Response to Reviewer 1

The current work focuses on Phytoestrogen coumestrol selectively inhibits monoamine oxi- 2 dase-A and amyloid β self-aggregation. The experimental work appears to have been carried out well. However, a few points deserve attention for further publication. I suggest that it is accepted for publication after the following revisions:

- ABSTRACT: Phytoestrogen coumestrol selectively inhibits monoamine oxi- 2 dase-A and amyloid β self-aggregation: What parameters were optimized? Authors must include numbers with the results found. Stability of the biocatalyst? How much enzyme were utilized to process? Furthermore, what are the conditions of enzymatic reactions? Temperature, pH, ionic strength, for example. This information should be included in the abstract.

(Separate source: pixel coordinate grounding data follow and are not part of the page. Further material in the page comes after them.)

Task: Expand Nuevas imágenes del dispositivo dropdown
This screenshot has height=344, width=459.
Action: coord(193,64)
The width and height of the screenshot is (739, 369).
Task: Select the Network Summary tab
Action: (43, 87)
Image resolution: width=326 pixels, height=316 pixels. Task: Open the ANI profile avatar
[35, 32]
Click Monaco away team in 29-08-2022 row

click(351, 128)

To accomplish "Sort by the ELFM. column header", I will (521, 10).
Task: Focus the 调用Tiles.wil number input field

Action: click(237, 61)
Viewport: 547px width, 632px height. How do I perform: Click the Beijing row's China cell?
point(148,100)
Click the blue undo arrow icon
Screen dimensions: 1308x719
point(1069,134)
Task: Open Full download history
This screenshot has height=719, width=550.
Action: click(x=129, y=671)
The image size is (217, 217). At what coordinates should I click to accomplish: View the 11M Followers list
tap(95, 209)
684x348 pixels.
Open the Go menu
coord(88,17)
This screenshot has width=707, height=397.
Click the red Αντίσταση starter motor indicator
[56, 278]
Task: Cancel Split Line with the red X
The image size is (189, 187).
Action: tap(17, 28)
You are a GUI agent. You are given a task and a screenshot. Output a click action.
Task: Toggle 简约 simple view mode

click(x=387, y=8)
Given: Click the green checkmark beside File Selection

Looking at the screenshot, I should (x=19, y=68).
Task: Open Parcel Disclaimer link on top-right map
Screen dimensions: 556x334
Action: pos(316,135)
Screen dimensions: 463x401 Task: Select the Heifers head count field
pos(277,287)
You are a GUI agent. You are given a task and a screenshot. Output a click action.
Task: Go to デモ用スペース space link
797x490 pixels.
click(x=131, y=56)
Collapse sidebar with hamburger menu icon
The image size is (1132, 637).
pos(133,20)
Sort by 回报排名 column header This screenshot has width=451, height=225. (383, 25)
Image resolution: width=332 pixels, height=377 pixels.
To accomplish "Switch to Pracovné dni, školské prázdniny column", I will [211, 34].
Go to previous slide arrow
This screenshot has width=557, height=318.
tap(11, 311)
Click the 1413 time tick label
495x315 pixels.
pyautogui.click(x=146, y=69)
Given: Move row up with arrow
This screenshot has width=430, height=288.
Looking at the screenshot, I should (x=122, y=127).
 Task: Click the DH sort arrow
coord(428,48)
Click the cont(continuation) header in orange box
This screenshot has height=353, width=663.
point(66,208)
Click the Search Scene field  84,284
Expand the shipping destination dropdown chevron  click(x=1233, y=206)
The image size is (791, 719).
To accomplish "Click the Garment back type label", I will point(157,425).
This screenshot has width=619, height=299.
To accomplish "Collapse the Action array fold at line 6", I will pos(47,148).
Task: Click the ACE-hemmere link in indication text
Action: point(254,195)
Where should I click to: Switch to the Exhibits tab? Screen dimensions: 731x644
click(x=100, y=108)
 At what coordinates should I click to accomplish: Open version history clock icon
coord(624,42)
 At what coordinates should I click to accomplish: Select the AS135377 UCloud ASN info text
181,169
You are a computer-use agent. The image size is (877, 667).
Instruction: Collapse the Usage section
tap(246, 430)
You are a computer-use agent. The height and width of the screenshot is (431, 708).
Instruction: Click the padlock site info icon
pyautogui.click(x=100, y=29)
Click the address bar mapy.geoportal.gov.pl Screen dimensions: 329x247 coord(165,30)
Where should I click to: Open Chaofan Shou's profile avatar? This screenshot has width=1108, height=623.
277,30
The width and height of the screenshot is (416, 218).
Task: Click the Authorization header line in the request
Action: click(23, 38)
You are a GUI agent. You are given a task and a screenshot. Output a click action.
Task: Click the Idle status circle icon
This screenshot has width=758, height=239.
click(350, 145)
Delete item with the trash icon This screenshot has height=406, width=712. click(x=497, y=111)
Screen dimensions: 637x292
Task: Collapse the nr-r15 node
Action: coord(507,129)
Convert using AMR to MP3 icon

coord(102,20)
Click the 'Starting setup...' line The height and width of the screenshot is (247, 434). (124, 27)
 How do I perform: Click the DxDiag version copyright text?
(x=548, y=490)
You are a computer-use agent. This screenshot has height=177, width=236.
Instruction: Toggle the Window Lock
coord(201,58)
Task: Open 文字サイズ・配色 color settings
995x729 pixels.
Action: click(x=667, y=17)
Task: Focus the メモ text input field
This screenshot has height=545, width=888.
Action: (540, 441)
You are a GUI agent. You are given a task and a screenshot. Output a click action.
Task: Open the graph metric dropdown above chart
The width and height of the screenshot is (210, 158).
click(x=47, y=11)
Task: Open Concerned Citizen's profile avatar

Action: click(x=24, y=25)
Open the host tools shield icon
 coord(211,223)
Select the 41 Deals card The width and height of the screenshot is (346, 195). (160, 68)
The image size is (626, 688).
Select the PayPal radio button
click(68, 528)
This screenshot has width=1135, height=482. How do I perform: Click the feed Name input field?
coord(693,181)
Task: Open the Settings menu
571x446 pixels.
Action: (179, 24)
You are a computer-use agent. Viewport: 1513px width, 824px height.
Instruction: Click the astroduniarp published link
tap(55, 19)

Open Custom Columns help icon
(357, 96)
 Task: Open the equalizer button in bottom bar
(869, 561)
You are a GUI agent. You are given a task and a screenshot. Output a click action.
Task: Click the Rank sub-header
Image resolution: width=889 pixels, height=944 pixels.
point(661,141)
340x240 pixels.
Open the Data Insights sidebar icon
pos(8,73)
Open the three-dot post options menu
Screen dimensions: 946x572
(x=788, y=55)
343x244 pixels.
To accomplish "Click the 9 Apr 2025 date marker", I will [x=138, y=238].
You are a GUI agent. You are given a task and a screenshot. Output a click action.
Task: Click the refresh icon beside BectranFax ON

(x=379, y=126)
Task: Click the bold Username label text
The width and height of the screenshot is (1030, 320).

Answer : According to reviewer’s comment, we have revised the abstract. Please check the revised manuscript.

- INTRODUCTION:

- In this study, Phytoestrogen coumestrol selectively inhibits monoamine oxi- 2 dase-A and amyloid β self-aggregation: physical and covalent were implied for enzyme preparation? What the advantages? Additionally, the spacer arm, the steric hindrances for the enzyme- reaction caused by this groups when compared to the others groups? These strategies used should be better explained in the manuscript.

Answer : We used commercially available human MAO isozymes. And, we have included the additional description of the importance of the in-silico docking experiment in understanding the steric hindrance caused by the inhibitor’s functional group. Please check the revised manuscript.

- Monoamine oxidase (MAO) are very special enzymes, having a peculiar mechanism of action. This information must be clear in the introduction to present manuscript.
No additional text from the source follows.